- YOUR TASK -
Below are the records; give again exactly the line with "Given: Enable dark mode appearance", the line with "The height and width of the screenshot is (499, 798).", and each line that lies between them, and nothing besides.

- SUPPLIED INFORMATION -
--- START ---

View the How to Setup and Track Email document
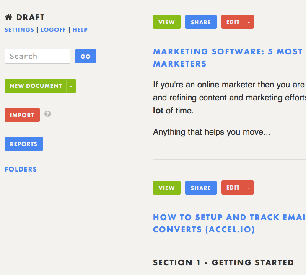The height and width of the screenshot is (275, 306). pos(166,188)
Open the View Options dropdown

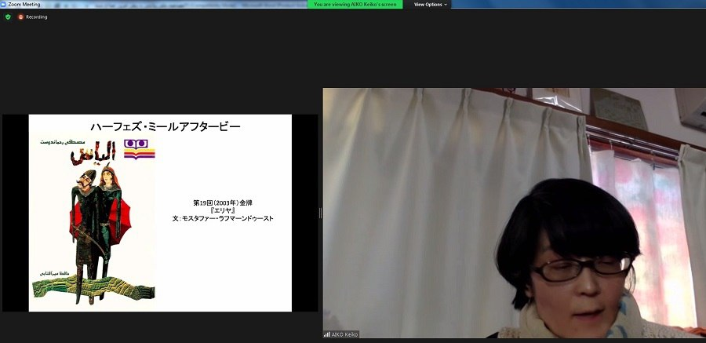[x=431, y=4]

--- END ---
--- START ---

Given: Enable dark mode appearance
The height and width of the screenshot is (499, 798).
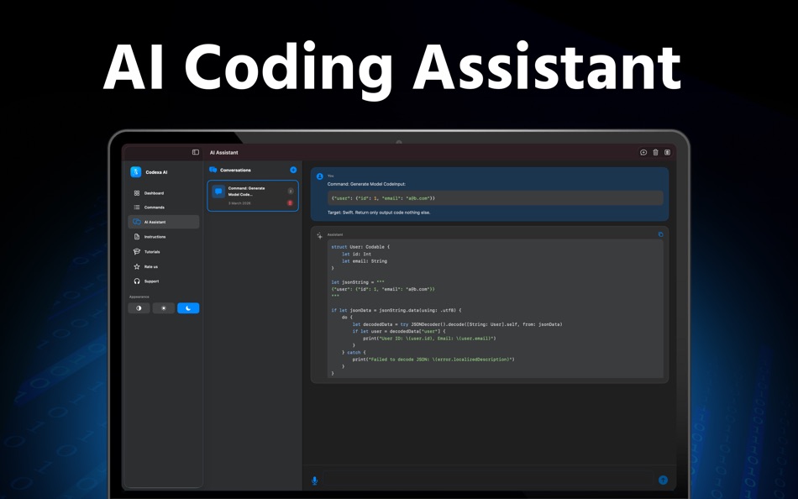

--- END ---

- SOLUTION BELOW -
Given: Enable dark mode appearance
The height and width of the screenshot is (499, 798).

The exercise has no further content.